Tarefa escrita 1:
Transcreva, do texto sobre a conferência de descentralização de fundos para a cultura, o trecho que vai de "No passado dia" até "e gestão cultural.".
========
No passado dia 22 de setembro, teve lugar a conferência Descentralização de Fundos para a Cultura, organizada pela associação cultural RAMPA e co-organizado pelo Goethe-Institut Portugal com moderação da investigadora e curadora Paula Parente Pinto. Tendo como premissa o reduzido financiamento para a cultura em Portugal; a insuficiência de verbas; a tendência para se favorecerem estruturas próximas do poder central e a instrumentalização da arte e da cultura pelos organismos políticos, foram exploradas na conferência estratégias de financiamento e de ações de agenciamento político para uma abordagem mais equitativa e democrática no ambiente cultural do país, através das diretivas diferenciadas das conferencistas convidadas: Paula Guerra na área da sociologia; Eduarda Neves no campo da política e estética; e Ana Carvalho no campo da economia e gestão cultural.

No âmbito da questão da descentralização de fundos para a cultura, a intervenção de Ana Carvalho começou por situar a discussão em termos teóricos, enquadrando-a nas suas áreas de atuação e estudo: economia e políticas culturais. Abordando a distinção entre descentralização e desconcentração, seguiu-se uma discussão relacionada com a democratização e democracia cultural, estabelecendo-se pontes com a realidade portuguesa.
========
Tarefa escrita 2:
Nas entradas, desde o início até à linha que contém "point(1319,12)", inclusive, substitua "Where should I click to" por "Where do I click to" e mantenha tudo o resto igual. Apresente apenas essas linhas.

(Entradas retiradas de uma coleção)
========
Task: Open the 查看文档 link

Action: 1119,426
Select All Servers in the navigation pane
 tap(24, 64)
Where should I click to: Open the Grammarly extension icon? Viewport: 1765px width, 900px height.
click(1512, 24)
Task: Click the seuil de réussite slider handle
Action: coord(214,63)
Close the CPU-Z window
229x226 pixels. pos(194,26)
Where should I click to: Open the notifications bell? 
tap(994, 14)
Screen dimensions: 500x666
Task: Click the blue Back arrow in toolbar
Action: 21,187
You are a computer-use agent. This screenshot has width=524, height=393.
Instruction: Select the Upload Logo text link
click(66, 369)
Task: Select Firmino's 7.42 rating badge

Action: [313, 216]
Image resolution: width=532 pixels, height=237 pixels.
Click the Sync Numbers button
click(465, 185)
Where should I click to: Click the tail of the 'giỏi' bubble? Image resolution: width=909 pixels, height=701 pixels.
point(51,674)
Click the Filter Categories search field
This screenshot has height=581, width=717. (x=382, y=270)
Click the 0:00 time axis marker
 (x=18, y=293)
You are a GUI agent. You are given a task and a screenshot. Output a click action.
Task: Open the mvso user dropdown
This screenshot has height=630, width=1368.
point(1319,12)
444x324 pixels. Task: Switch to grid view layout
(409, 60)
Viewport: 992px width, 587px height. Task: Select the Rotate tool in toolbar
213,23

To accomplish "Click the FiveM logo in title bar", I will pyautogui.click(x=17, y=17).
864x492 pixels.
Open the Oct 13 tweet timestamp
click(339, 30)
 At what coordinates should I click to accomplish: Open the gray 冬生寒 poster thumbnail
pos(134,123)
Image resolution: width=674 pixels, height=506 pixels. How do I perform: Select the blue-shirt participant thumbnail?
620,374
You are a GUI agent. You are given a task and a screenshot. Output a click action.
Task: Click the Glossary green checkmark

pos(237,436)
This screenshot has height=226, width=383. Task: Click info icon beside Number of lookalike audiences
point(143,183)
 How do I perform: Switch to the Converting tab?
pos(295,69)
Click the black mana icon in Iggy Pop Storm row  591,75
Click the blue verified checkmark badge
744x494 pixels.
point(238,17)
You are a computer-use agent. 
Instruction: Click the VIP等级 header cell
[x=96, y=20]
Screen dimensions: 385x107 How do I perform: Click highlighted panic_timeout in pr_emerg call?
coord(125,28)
========
Resolução completa 1:
No passado dia 22 de setembro, teve lugar a conferência Descentralização de Fundos para a Cultura, organizada pela associação cultural RAMPA e co-organizado pelo Goethe-Institut Portugal com moderação da investigadora e curadora Paula Parente Pinto. Tendo como premissa o reduzido financiamento para a cultura em Portugal; a insuficiência de verbas; a tendência para se favorecerem estruturas próximas do poder central e a instrumentalização da arte e da cultura pelos organismos políticos, foram exploradas na conferência estratégias de financiamento e de ações de agenciamento político para uma abordagem mais equitativa e democrática no ambiente cultural do país, através das diretivas diferenciadas das conferencistas convidadas: Paula Guerra na área da sociologia; Eduarda Neves no campo da política e estética; e Ana Carvalho no campo da economia e gestão cultural.

Resolução completa 2:
Task: Open the 查看文档 link

Action: 1119,426
Select All Servers in the navigation pane
 tap(24, 64)
Where do I click to: Open the Grammarly extension icon? Viewport: 1765px width, 900px height.
click(1512, 24)
Task: Click the seuil de réussite slider handle
Action: coord(214,63)
Close the CPU-Z window
229x226 pixels. pos(194,26)
Where do I click to: Open the notifications bell? 
tap(994, 14)
Screen dimensions: 500x666
Task: Click the blue Back arrow in toolbar
Action: 21,187
You are a computer-use agent. This screenshot has width=524, height=393.
Instruction: Select the Upload Logo text link
click(66, 369)
Task: Select Firmino's 7.42 rating badge

Action: [313, 216]
Image resolution: width=532 pixels, height=237 pixels.
Click the Sync Numbers button
click(465, 185)
Where do I click to: Click the tail of the 'giỏi' bubble? Image resolution: width=909 pixels, height=701 pixels.
point(51,674)
Click the Filter Categories search field
This screenshot has height=581, width=717. (x=382, y=270)
Click the 0:00 time axis marker
 (x=18, y=293)
You are a GUI agent. You are given a task and a screenshot. Output a click action.
Task: Open the mvso user dropdown
This screenshot has height=630, width=1368.
point(1319,12)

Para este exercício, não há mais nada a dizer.